Enlightenment thinking greatly affected France, which culminated in the complete takeover and elimination of the Church during the French Revolution. This included the murder of thousands of priests and religious, and the military elimination of the resisting Faithful, along with the creation of a new 'church of reason'. The restoration of the Church during the 19th century had mixed success, with both great holiness and also with a return to Jansenistic thinking in some quarters. The Liberal State again persecuted the Church, especially after 1905, and even today the State interferes much in the inner workings of the Church. The State-run schools are controlled by the socialists, as are many Church schools, so it is no surprise that children are never learning the Faith.

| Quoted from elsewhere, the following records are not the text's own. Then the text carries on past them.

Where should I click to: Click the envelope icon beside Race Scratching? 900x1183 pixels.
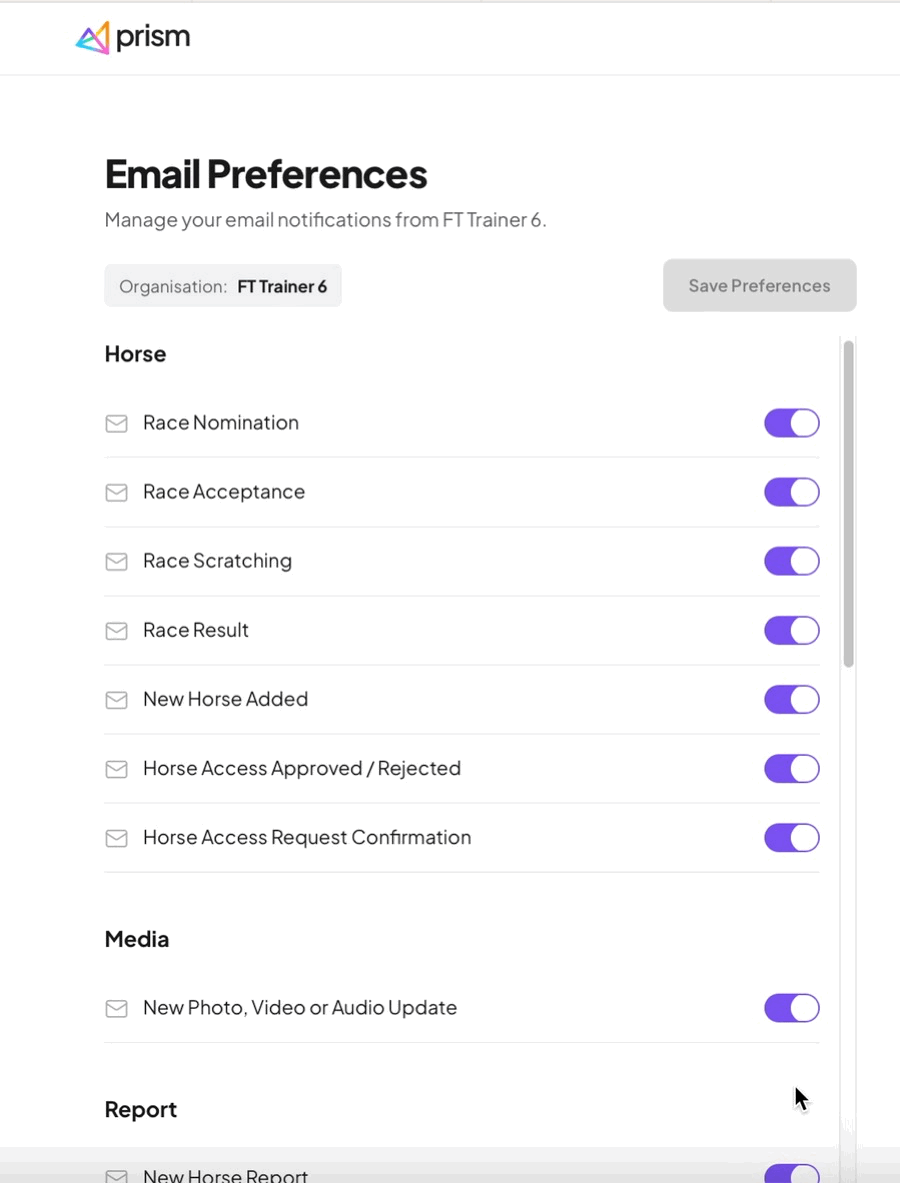(116, 562)
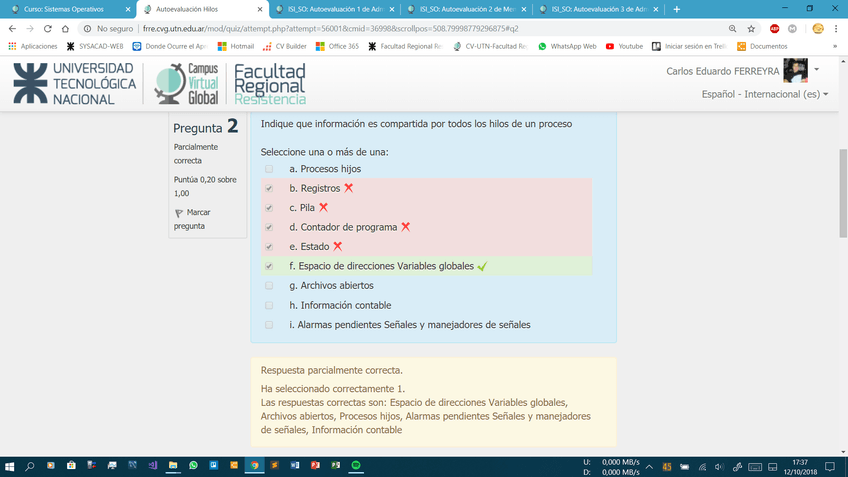The image size is (848, 477).
Task: Select the 'h. Información contable' checkbox
Action: tap(269, 305)
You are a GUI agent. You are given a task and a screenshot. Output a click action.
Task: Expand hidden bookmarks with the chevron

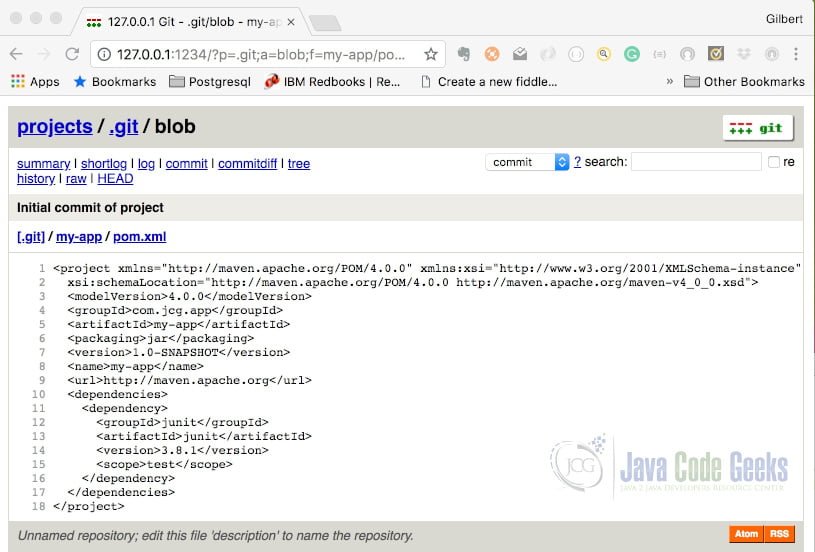(669, 81)
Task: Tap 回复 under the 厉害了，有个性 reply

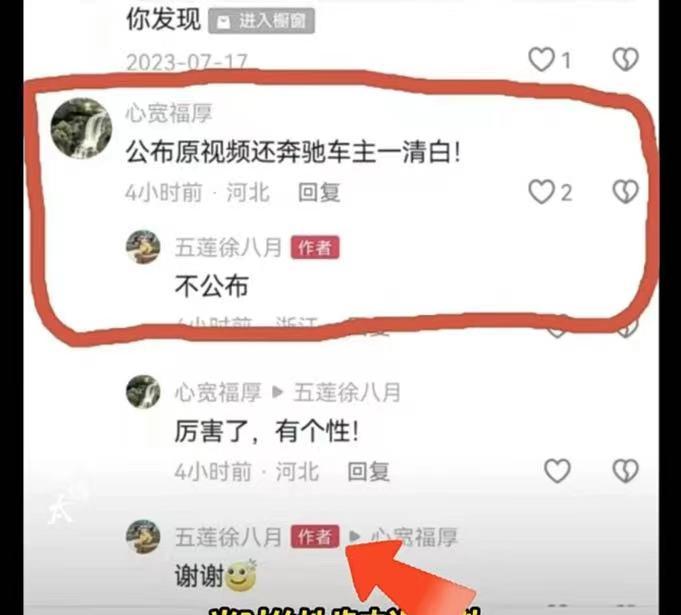Action: pos(368,471)
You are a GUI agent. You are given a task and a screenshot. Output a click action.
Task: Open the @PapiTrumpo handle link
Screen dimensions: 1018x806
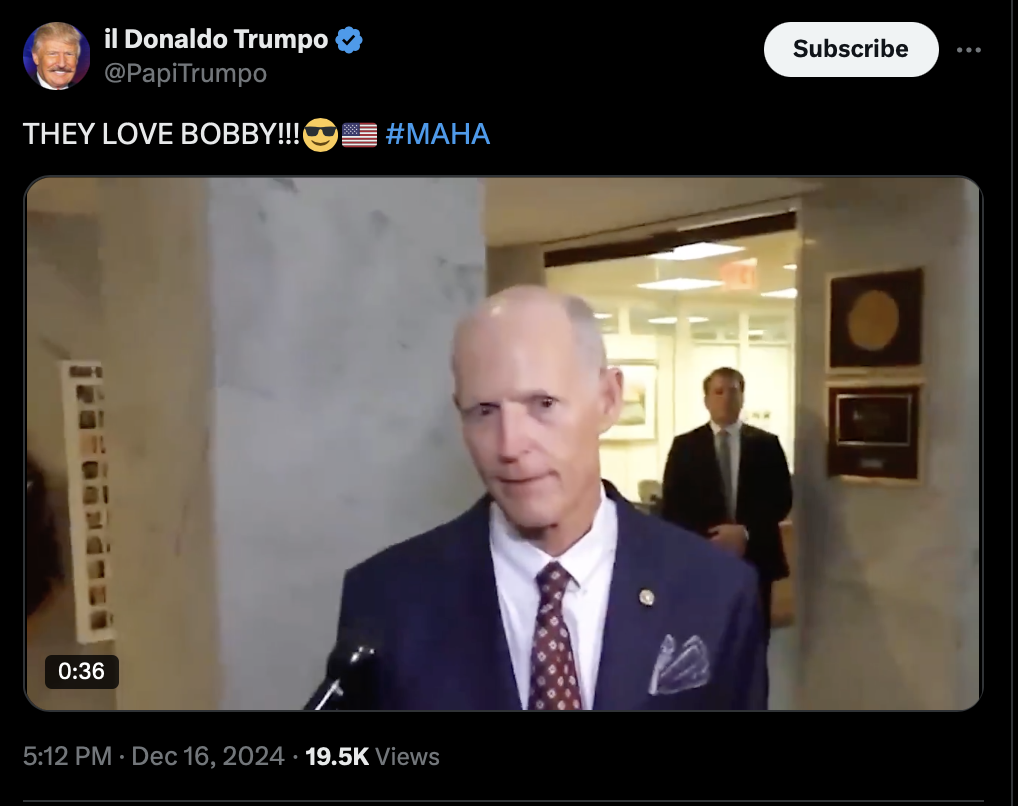tap(186, 73)
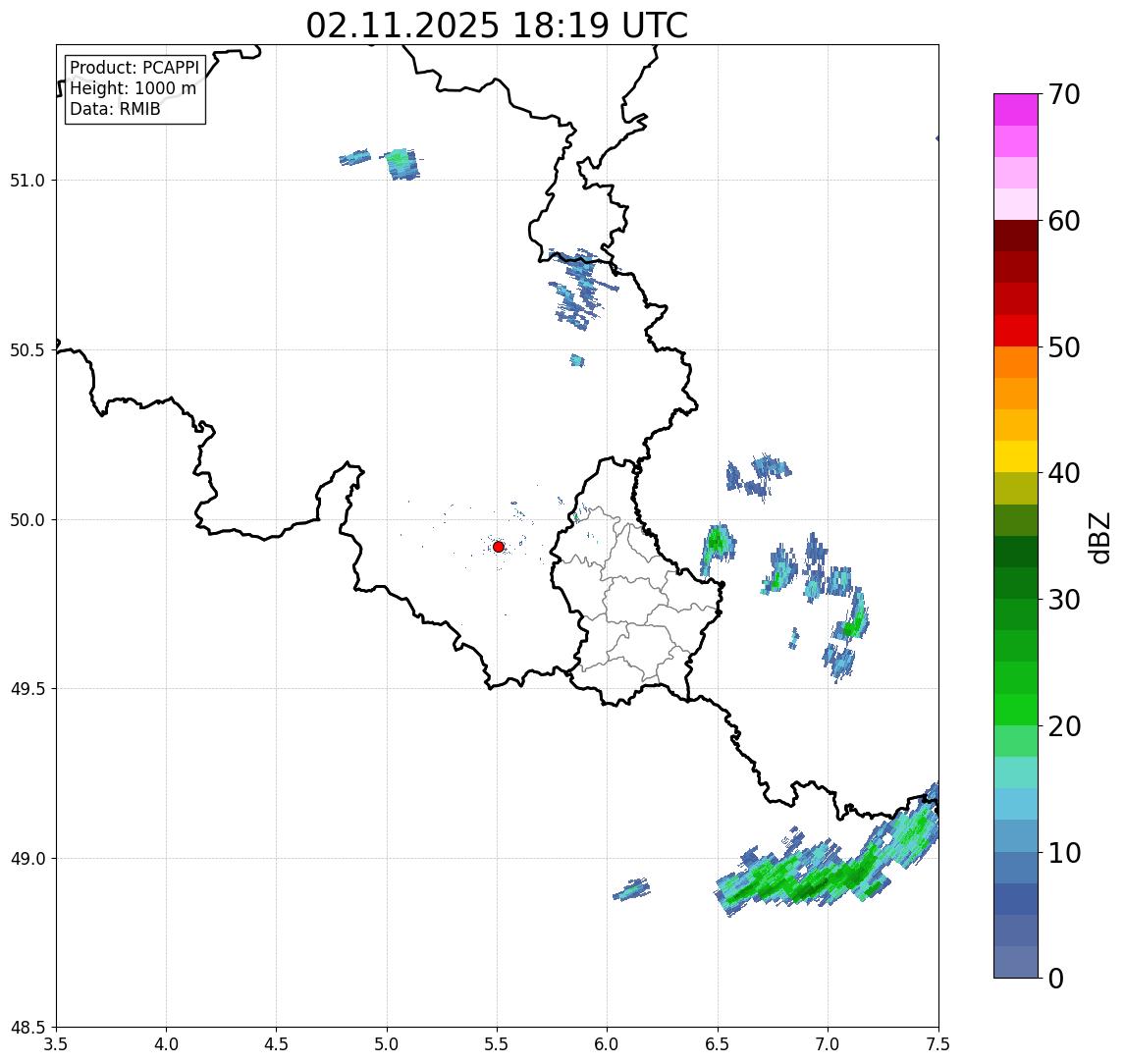Click the Data: RMIB text line
The image size is (1124, 1064).
coord(115,109)

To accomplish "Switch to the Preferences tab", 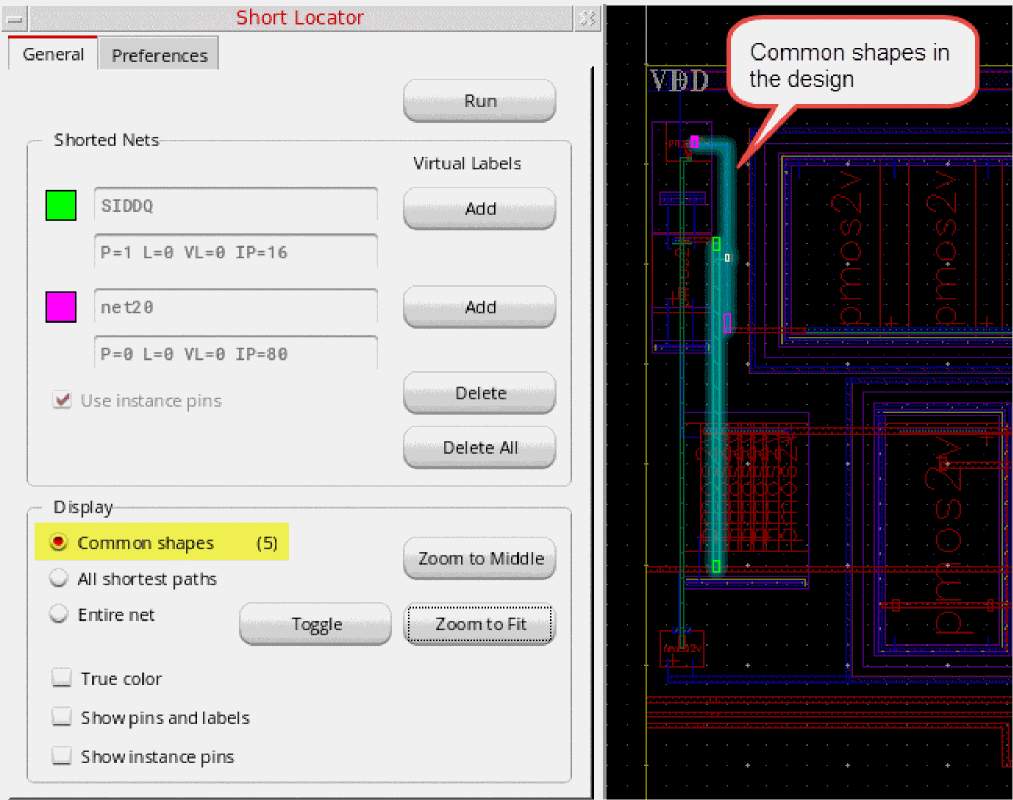I will 159,55.
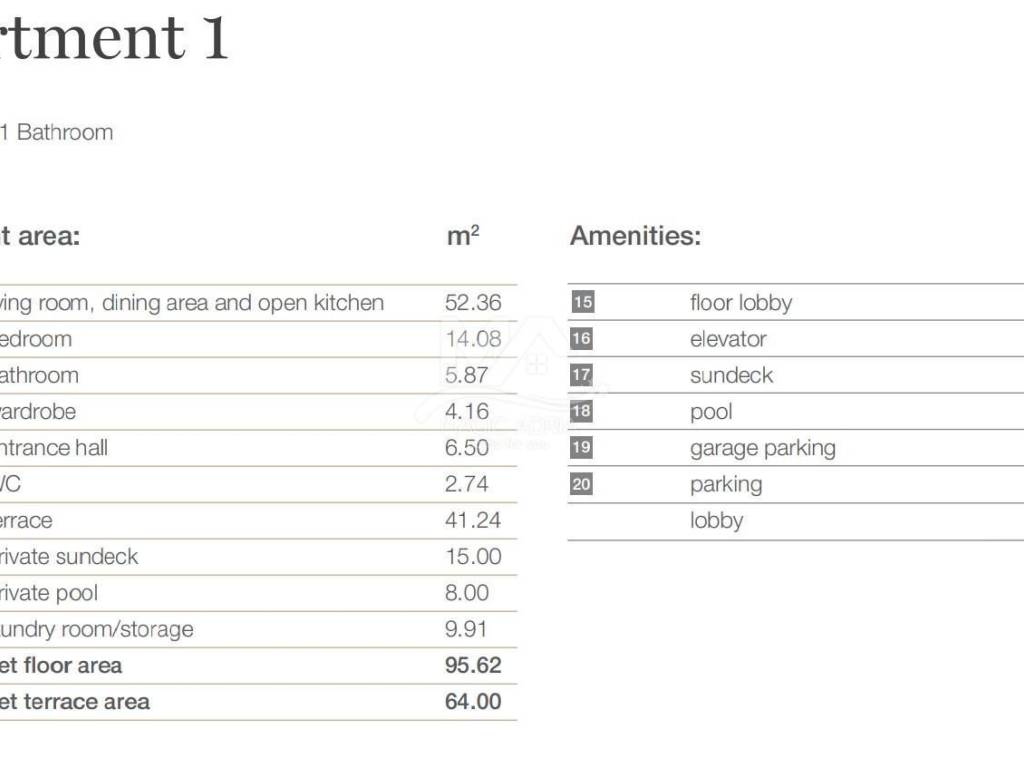Click the number 16 elevator badge

[x=581, y=338]
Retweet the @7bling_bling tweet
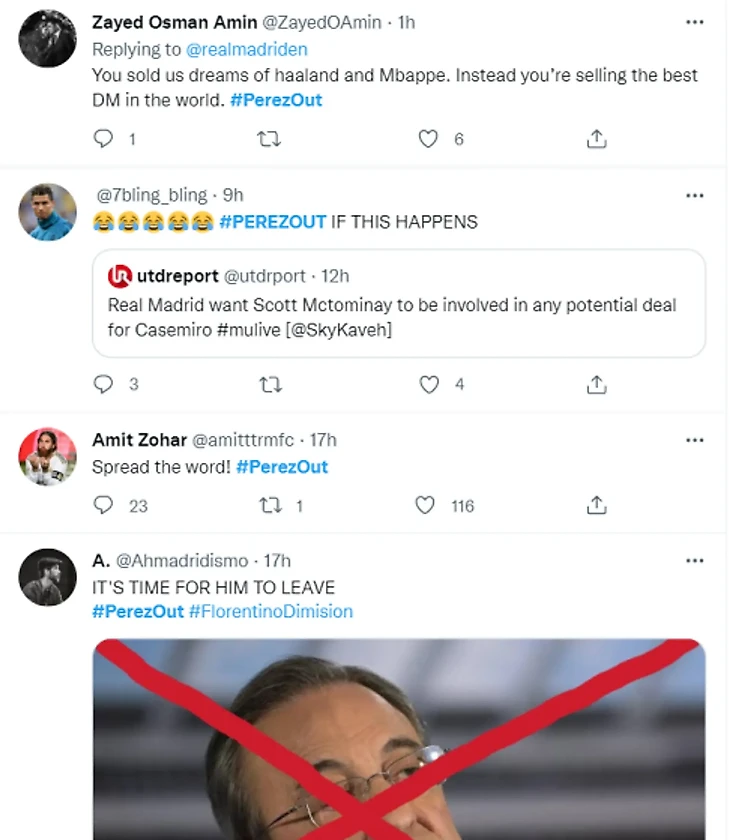Screen dimensions: 730x840 click(x=269, y=384)
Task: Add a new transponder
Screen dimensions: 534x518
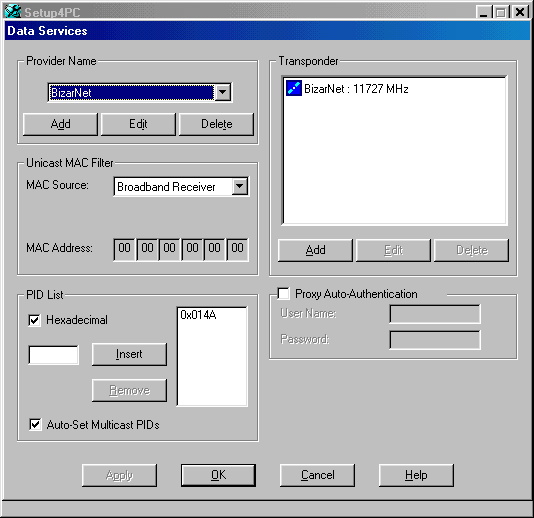Action: (x=315, y=250)
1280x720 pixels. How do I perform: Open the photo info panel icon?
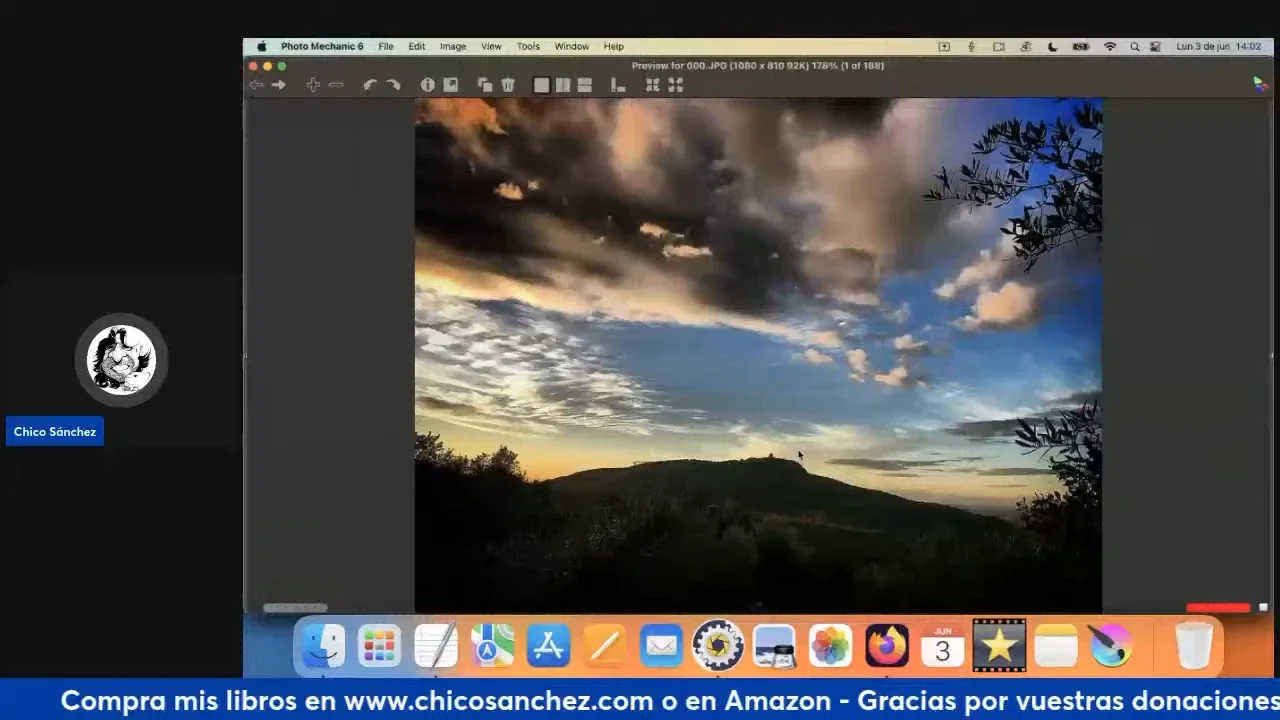coord(427,85)
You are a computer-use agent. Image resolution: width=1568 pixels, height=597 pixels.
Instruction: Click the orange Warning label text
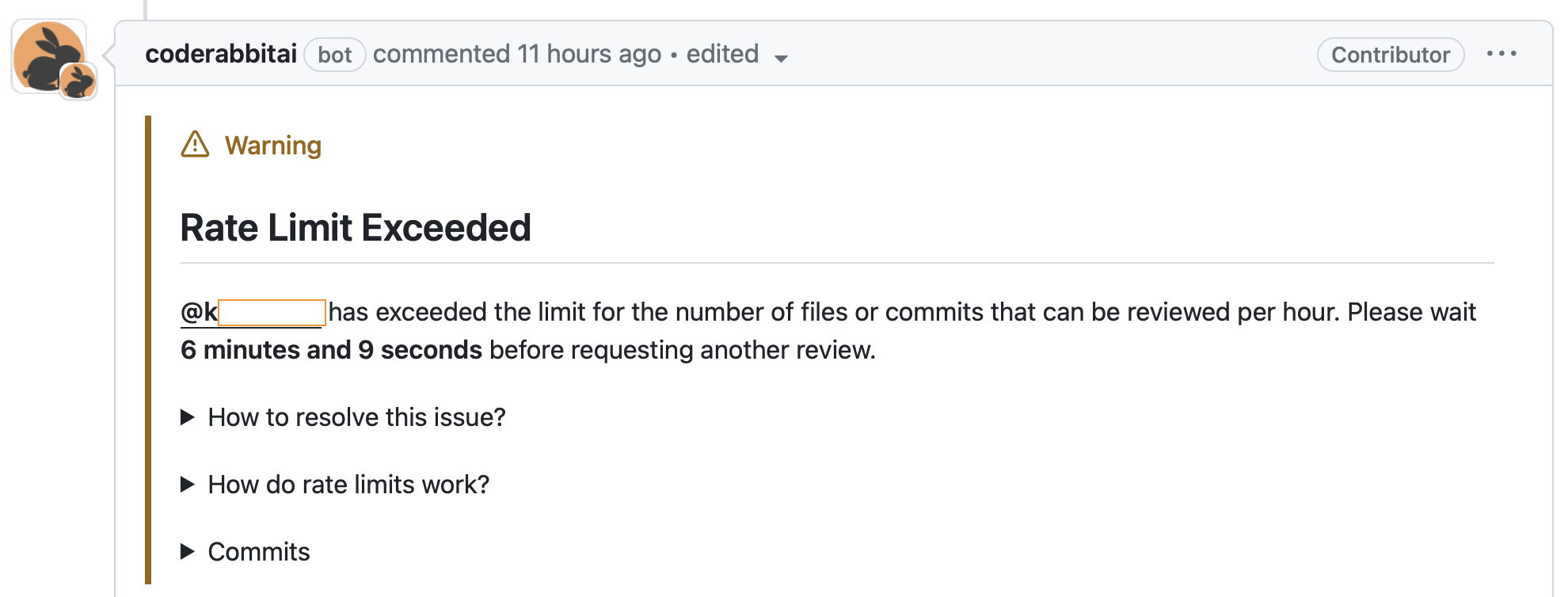tap(273, 145)
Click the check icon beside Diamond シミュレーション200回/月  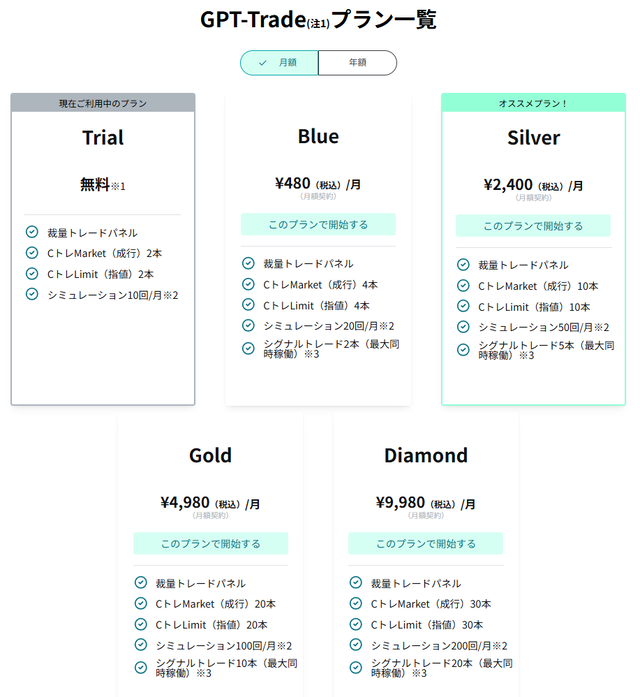point(356,645)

The hierarchy of the Church in France, for the most part, readily embraced the novelties promoted in the spirit of Vatican II, causing a devastation in the practice of the Faith. This "new way of doing church", with a horizontal emphasis on worldly works and a denial of sin, fits in quite well with France's socialistic governance. So as it happens, France's churches are nearly empty and have congregations of mainly old women (although this trend may have bottomed out). France's Bishops mainly oppose the revival of the traditional Latin Mass, which ironically attracts many of the young faithful, and have hinted at schism if a wider allowance of the traditional liturgy is granted by Rome.

Clearly, the Church in France needs greater freedom from the interference of the State, and it needs to promote the unity of the Church and to go back to the Gospel imperatives of serving God and loving neighbors.

Saint King Louis IX, pray for France!